──────── TEKS DOKUMEN ────────

Sebentar lagi, Nahdlatul Ulama (NU) akan memasuki usia yang ke-82. Usia yang tidak muda lagi sebagai organisasi Islam. NU yang lahir 31 Januari 1926 di Suarabaya silam telah melahirkan banyak generasi. Generasi pertama yang telah dilalui oleh pendiri NU, Hadratussyaikh Hasyim Asy’ari, telah berhasil meneruskan generasi Islam Nusantara yang cemerlang. Yakni, tradisi Islam yang telah diwariskan oleh para ulama Nusantara dengan karakternya yang berdialog dan berakomodasi dengan kebudayaan masyarakat. Sehingga tradisi Islam yang didakwahkan NU banyak dipraktikkan oleh masyarakat Islam Indonesia di berbagai pelosok.

──────── BAHAN LATIHAN ────────

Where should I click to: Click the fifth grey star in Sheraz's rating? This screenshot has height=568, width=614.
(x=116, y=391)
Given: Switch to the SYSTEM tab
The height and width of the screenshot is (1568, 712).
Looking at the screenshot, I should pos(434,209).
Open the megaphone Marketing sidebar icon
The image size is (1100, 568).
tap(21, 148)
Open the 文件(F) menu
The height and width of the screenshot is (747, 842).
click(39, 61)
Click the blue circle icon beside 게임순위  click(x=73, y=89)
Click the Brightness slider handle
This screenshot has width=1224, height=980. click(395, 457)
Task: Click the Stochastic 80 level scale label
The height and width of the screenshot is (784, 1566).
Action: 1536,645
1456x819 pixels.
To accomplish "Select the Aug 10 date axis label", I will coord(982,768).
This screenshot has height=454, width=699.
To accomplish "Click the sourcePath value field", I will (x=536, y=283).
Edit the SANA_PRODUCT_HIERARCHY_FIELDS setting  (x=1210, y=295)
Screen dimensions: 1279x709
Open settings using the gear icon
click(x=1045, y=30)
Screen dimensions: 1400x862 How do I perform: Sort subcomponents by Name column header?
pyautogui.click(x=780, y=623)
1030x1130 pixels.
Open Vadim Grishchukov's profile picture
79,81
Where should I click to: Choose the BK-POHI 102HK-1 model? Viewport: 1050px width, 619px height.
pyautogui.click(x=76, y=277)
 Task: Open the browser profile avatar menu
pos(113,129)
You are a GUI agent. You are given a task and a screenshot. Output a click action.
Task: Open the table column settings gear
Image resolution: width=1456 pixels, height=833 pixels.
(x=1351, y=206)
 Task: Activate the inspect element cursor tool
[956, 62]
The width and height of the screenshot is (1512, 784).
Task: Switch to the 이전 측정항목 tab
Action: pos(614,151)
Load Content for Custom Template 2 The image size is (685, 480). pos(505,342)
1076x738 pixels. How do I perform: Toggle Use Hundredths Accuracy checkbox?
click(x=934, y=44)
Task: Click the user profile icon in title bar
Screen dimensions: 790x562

────────

▸ **PERMINTAAN 1**
Tuliskan kembali tanpa perubahan bagian baris data latihan yang dimulai dari baris pertamanya dan berakhir pada baris yang memuat "Looking at the". Kedua baris itu ikut disertakan.
▸ **PERMINTAAN 2**
Sambung teks tentang Nahdlatul Ulama mulai dari kalimat terakhir yang tertera.

▸ **JAWABAN TERTULIS 1**
Where should I click to: Click the fifth grey star in Sheraz's rating? This screenshot has height=568, width=614.
(x=116, y=391)
Given: Switch to the SYSTEM tab
The height and width of the screenshot is (1568, 712).
Looking at the screenshot, I should pos(434,209).

▸ **JAWABAN TERTULIS 2**
Fachry Ali di tahun 1980-an pernah menyatakan, betapa besarnya potensi NU untuk memberikan corak umat Islam Indonesia sebagai kelompok alternatif dari ragam keislaman Indonesia yang belum menemukan bentuknya yang tetap. Pernyataan ini sebenarnya hanya menegaskan kenyataan yang ada betapa tradisi NU telah dipraktikkan oleh masyarakat Islam Indonesia. Hal ini bisa kita lihat bagaimana masyarakat Islam Indonesia, terutama di desa-desa yang mempraktikkan ritual-ritual keagamaan khas NU, seperti tahlilan, yasinan, ziarah kubur, slametan, dan lain sebagainya. Inilah yang sejatinya disebut
sebagai tradisi Islam Nusantara yang telah diwariskan oleh para ulama pendahulu.
Tantangan NU
Namun, dalam periode sekarang, Islam Nusantara yang menjadi tradisi masyarakat telah mendapat tantangan baru dari gerakan-gerakan Islam trans-nasional yang berasal dari Timur Tengah. Paling tidak ada tiga tantangan yang sedang dihadapi NU dalam upayanya meneguhkan tradisi Islam Nusantara.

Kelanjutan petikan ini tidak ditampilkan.